> _WRITTEN REQUEST_
Reproduce, without any change, the part of the records that opens with the line containing "Where should I click to: Open" and closes with the line containing "will pyautogui.click(x=303, y=34).".

> _SUPPLIED ENTRIES_
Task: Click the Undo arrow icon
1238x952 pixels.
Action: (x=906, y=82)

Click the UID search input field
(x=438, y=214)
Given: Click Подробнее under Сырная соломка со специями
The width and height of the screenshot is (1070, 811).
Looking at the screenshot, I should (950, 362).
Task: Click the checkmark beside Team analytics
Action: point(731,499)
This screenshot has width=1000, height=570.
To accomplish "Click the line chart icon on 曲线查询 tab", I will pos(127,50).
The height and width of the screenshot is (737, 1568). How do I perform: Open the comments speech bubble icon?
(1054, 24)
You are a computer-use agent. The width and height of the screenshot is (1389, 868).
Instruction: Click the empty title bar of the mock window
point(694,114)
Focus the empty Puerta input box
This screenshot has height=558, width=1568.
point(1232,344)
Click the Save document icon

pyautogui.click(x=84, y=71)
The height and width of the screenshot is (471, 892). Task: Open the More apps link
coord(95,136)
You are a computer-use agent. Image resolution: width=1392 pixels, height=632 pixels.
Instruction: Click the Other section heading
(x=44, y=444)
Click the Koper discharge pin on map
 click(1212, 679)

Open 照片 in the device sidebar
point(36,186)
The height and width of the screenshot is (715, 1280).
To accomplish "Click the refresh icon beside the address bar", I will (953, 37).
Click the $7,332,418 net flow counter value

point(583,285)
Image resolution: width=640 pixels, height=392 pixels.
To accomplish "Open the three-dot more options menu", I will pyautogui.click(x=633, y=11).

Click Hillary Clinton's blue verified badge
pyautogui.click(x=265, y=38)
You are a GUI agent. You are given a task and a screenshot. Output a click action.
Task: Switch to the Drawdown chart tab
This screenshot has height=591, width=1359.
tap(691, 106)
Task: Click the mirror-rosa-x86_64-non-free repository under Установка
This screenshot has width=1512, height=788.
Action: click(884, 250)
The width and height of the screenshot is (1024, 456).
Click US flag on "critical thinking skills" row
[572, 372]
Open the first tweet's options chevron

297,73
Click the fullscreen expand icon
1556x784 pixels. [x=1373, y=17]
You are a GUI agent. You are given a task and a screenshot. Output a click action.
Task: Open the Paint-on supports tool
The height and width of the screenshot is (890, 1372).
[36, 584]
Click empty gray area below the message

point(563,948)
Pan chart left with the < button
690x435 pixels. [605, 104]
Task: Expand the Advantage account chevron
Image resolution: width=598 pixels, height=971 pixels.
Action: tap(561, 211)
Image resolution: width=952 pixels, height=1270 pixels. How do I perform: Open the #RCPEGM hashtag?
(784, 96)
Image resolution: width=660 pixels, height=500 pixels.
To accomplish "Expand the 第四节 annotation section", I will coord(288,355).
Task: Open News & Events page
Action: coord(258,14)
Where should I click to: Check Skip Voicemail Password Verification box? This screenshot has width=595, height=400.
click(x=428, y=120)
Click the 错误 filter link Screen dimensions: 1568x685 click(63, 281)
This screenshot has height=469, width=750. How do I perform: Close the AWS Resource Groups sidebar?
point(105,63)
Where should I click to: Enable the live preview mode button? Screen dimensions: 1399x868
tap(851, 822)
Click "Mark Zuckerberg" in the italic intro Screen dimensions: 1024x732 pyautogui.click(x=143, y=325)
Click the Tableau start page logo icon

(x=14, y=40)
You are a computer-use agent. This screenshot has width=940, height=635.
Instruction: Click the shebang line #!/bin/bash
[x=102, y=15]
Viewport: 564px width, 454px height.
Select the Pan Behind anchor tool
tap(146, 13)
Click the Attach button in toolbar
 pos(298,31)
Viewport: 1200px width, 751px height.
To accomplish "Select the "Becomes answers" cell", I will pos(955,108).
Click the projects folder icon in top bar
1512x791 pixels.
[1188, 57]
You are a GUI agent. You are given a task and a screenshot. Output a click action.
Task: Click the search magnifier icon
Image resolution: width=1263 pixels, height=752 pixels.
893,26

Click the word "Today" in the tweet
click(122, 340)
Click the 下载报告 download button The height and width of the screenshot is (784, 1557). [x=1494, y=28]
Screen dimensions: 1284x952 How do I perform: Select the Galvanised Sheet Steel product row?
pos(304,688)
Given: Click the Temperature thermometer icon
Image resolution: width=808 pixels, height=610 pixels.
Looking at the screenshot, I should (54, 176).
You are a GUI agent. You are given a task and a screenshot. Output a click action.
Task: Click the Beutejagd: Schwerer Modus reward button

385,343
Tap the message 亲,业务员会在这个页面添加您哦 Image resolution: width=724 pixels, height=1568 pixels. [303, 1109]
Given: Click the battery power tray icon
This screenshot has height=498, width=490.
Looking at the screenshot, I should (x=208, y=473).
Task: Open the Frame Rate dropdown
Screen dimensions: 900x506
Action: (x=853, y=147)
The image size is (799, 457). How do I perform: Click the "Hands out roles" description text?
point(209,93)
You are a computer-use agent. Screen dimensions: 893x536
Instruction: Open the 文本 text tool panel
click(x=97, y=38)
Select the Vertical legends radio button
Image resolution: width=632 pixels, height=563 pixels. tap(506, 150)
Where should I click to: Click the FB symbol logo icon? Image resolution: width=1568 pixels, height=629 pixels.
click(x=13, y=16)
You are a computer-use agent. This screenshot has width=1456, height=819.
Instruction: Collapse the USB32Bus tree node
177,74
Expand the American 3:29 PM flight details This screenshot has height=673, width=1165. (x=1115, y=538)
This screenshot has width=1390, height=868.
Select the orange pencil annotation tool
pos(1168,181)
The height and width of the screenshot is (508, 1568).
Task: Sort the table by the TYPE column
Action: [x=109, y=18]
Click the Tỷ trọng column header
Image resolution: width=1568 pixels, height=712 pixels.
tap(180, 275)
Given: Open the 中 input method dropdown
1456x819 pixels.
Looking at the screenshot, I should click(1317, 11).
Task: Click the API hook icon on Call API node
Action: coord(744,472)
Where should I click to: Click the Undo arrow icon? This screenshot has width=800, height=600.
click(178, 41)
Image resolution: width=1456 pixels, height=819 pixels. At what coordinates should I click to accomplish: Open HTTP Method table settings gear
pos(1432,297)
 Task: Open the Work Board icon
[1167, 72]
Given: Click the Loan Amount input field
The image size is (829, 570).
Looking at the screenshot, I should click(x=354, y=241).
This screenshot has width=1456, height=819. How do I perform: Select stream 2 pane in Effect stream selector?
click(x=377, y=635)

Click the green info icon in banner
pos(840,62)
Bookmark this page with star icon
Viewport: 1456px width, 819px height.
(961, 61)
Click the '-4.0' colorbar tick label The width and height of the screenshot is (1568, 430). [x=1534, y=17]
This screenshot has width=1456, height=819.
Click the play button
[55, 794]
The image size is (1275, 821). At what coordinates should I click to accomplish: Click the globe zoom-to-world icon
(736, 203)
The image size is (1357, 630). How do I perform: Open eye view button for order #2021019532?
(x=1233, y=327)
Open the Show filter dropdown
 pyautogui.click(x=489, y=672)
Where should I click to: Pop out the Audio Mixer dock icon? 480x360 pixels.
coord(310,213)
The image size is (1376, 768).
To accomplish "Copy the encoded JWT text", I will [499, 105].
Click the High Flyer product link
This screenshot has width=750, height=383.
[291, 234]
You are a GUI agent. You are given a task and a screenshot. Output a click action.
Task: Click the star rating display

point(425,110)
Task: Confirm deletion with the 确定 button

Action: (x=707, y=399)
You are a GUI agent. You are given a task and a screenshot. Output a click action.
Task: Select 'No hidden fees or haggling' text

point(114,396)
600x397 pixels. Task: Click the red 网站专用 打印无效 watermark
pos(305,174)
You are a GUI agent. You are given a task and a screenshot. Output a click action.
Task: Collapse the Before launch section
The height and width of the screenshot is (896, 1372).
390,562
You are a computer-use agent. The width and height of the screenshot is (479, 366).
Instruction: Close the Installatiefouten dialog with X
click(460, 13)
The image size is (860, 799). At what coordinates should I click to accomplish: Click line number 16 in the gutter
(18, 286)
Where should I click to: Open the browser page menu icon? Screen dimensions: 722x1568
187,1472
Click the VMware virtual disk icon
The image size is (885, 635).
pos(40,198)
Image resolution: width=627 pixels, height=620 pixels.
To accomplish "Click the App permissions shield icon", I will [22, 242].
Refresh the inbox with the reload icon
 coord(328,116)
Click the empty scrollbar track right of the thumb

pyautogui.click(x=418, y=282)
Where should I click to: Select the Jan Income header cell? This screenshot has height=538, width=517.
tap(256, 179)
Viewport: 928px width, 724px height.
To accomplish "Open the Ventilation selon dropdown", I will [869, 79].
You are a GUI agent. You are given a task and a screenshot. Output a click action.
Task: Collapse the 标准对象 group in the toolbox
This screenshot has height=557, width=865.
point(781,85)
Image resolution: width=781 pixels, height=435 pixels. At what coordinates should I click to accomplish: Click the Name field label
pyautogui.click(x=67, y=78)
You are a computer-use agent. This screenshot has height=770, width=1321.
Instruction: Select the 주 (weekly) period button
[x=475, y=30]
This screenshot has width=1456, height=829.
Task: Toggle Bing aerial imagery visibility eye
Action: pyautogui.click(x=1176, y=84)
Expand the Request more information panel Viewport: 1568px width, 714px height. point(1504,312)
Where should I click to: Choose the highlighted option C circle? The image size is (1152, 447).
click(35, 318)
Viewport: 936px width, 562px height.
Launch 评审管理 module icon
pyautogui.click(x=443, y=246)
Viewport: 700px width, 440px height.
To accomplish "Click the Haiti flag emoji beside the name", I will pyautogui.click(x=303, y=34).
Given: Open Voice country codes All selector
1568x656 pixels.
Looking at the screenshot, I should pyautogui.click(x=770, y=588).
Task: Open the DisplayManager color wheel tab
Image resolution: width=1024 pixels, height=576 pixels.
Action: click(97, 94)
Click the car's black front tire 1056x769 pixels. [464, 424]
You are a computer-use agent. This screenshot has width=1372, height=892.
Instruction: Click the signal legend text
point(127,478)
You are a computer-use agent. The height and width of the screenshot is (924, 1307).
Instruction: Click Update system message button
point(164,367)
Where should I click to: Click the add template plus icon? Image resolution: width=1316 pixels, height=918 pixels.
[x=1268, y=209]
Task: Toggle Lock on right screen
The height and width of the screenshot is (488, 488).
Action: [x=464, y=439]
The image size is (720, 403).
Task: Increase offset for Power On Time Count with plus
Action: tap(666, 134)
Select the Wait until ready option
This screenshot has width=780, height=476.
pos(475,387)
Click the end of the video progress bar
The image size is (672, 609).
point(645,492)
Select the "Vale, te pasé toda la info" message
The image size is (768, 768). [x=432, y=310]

> _OUTPUT BELOW_
Where should I click to: Open the browser page menu icon? Screen dimensions: 722x1568
187,1472
Click the VMware virtual disk icon
The image size is (885, 635).
pos(40,198)
Image resolution: width=627 pixels, height=620 pixels.
To accomplish "Click the App permissions shield icon", I will [22, 242].
Refresh the inbox with the reload icon
 coord(328,116)
Click the empty scrollbar track right of the thumb

pyautogui.click(x=418, y=282)
Where should I click to: Select the Jan Income header cell? This screenshot has height=538, width=517.
tap(256, 179)
Viewport: 928px width, 724px height.
To accomplish "Open the Ventilation selon dropdown", I will [869, 79].
You are a GUI agent. You are given a task and a screenshot. Output a click action.
Task: Collapse the 标准对象 group in the toolbox
This screenshot has height=557, width=865.
point(781,85)
Image resolution: width=781 pixels, height=435 pixels. At what coordinates should I click to accomplish: Click the Name field label
pyautogui.click(x=67, y=78)
You are a computer-use agent. This screenshot has height=770, width=1321.
Instruction: Select the 주 (weekly) period button
[x=475, y=30]
This screenshot has width=1456, height=829.
Task: Toggle Bing aerial imagery visibility eye
Action: pyautogui.click(x=1176, y=84)
Expand the Request more information panel Viewport: 1568px width, 714px height. point(1504,312)
Where should I click to: Choose the highlighted option C circle? The image size is (1152, 447).
click(35, 318)
Viewport: 936px width, 562px height.
Launch 评审管理 module icon
pyautogui.click(x=443, y=246)
Viewport: 700px width, 440px height.
To accomplish "Click the Haiti flag emoji beside the name", I will pyautogui.click(x=303, y=34).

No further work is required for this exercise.